● Exercise inputs
+ + + +

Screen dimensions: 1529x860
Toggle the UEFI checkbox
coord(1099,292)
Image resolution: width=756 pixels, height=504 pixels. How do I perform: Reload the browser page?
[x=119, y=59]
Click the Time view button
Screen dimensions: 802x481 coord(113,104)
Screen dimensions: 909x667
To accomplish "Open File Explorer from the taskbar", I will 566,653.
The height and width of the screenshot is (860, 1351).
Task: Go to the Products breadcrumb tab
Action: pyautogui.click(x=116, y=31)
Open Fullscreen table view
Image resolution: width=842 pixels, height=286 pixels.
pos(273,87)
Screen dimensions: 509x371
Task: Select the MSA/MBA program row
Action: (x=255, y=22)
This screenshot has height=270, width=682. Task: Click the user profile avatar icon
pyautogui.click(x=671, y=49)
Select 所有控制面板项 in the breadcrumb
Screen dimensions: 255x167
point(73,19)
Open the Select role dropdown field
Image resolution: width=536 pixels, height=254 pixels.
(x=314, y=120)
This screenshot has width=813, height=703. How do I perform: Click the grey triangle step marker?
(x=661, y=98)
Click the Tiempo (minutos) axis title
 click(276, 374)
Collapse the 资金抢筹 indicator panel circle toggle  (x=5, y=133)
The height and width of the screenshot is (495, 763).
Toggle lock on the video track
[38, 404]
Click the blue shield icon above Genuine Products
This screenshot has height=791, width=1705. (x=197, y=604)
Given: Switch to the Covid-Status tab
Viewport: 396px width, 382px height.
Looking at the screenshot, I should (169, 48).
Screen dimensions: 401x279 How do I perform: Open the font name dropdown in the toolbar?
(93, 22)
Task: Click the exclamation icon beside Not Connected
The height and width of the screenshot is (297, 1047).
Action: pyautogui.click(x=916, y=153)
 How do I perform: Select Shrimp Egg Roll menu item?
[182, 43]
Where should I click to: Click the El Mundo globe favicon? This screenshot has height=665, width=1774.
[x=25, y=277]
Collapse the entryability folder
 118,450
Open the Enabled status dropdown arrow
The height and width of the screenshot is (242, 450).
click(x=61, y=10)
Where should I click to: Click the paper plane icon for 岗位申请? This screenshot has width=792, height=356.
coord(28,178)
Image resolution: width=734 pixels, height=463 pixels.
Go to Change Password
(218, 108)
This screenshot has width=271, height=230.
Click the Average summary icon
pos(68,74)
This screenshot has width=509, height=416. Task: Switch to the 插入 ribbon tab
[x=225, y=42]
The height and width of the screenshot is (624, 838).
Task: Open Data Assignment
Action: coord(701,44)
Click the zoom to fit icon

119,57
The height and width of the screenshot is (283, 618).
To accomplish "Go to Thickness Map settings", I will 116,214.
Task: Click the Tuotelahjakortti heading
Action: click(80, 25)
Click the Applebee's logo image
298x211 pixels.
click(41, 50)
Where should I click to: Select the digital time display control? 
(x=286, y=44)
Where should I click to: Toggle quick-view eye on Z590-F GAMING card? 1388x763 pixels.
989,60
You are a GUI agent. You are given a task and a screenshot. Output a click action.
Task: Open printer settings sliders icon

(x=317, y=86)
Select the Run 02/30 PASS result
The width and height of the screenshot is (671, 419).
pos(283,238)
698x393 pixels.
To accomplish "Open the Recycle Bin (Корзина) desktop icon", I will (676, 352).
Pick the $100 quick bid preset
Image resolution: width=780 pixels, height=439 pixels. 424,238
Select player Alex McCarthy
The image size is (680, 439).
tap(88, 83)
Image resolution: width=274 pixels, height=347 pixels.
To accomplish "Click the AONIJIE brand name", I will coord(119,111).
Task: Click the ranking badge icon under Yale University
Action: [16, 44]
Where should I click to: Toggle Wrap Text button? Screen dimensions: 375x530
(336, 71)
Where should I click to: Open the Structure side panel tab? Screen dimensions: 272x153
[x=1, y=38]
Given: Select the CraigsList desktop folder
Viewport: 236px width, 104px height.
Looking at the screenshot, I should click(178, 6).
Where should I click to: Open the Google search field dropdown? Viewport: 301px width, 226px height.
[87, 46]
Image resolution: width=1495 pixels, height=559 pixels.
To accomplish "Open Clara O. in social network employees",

+ + + +

● Work order
Search the entries for the word "desktop", then gather every line that has it.

● Response
To accomplish "Open the Recycle Bin (Корзина) desktop icon", I will (676, 352).
Given: Select the CraigsList desktop folder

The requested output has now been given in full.